*O QUE FAZER*:
No texto sobre a criança e o ambiente familiar, o que acontece quando a criança é encarada apenas como um projeto de sucesso materno ou paterno?

*TEXTO FORNECIDO*:
•••••
No contexto clínico-terapêutico, por exemplo, há momentos em que as crianças precisam ser acompanhadas por seus responsáveis, a fim de identificar quais sintomas parentais elas expressam como porta-vozes. Em outras palavras, busca-se entender de que modo as relações imprimem significado e direção ao desenvolvimento da criança. Mesmo quando a conexão entre os responsáveis e a criança é deficiente, ela ainda interpreta com criatividade a complexidade do ambiente familiar vivenciado. Nessa perspectiva, mesmo que a atenção familiar seja quase ausente, a infância cria intercâmbios emocionais para conseguir se expandir e, de certa forma, manter sua sobrevivência psíquica.

A base de uma estrutura emocional funcional requer reforço positivo, repetição e orientação assertiva, para que se compreendam os limites e se identifiquem sinais consistentes de aprendizagem. Esse esforço regula o contexto emocional dentro da família, bem como a capacidade dos responsáveis de se manterem emocionalmente consistentes e equilibrados. Para isso, é preciso respeitar e identificar os limites individuais, a fim de que se nutram e enriqueçam seu repertório afetivo, e, assim, encontrem estratégias hábeis para lidar com as dificuldades nas vivências sociais.

É possível afirmar, portanto, que criar um ambiente seguro, onde a aprendizagem ocorra gradualmente, é uma maneira de obter sucesso na construção da confiança e de uma comunicação de qualidade. O conjunto comunicação, confiança e autorregulação auxilia no funcionamento saudável do aparelho psíquico da criança. Isso nada tem a ver com capacitismo, e sim com o entendimento de que a criança não vem ao mundo para preencher vazios — ela é um recomeço absoluto. É um ser real, tanto quanto idealizado, e que é diferente do que idealizamos. Um recomeço que herda nossos acertos, mas também nossas faltas. Dolto (2005) refletia sobre a criança dizendo que “fala-se muito dela, mas não se fala com ela”, o que nos mostra que, na primeira infância, tudo o que sabemos sobre nós mesmos é o que dizem a nosso respeito. Se a criança for encarada apenas como um projeto de sucesso materno ou paterno, ela perde sua humanidade e sofre com sintomas de insegurança e desconfiança: a temida ansiedade de futuro.
•••••
*ENTRADAS FORNECIDAS*:

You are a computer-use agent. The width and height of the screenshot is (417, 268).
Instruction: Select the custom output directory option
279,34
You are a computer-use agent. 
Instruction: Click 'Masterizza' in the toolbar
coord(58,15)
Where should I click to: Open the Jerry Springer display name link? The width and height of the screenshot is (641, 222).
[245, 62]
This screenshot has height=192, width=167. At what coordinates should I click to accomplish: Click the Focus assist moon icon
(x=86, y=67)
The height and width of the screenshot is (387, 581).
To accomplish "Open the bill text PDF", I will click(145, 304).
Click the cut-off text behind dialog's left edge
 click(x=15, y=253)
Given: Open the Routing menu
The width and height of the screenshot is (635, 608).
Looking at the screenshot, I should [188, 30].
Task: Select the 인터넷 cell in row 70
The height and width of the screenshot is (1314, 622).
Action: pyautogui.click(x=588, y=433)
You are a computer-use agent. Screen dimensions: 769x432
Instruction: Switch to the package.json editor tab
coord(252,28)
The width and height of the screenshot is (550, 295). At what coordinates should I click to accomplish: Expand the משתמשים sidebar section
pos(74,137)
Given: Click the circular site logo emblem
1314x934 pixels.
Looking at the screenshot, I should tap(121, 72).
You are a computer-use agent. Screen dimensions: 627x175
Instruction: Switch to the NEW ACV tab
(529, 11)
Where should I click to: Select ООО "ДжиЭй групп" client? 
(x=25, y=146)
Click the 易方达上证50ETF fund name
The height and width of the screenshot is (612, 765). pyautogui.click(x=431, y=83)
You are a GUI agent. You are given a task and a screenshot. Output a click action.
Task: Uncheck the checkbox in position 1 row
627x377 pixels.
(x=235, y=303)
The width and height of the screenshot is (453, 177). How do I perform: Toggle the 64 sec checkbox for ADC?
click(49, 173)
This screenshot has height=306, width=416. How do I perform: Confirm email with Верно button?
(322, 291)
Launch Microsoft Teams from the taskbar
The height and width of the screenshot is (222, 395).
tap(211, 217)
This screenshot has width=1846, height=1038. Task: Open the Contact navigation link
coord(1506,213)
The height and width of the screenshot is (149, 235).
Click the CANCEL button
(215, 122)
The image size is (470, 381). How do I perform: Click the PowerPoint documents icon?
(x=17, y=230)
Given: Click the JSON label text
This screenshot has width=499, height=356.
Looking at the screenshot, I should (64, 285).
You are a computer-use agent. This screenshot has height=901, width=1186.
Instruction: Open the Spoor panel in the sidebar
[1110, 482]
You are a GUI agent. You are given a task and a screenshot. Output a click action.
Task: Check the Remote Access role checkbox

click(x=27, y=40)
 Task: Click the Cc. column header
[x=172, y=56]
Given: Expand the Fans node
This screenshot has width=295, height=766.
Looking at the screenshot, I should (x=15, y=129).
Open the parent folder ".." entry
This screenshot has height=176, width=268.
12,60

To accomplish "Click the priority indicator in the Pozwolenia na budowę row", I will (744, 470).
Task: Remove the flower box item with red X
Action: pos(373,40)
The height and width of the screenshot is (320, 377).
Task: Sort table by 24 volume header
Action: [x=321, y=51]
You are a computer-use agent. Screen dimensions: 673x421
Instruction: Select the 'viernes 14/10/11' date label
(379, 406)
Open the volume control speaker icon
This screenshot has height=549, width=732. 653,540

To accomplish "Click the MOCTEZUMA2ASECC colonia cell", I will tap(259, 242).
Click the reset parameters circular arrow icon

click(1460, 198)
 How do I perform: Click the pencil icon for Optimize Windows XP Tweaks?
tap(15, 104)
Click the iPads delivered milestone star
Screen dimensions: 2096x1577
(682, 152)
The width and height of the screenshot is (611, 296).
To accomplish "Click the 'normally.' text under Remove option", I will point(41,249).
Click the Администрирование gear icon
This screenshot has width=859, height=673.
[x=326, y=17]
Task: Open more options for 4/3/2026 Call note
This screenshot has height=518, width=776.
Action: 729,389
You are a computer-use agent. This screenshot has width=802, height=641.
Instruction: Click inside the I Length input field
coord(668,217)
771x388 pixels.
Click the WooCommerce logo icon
•••••
*ESPAÇO DA RESPOSTA*:
Ela perde sua humanidade e sofre com sintomas de insegurança e desconfiança, a temida ansiedade de futuro.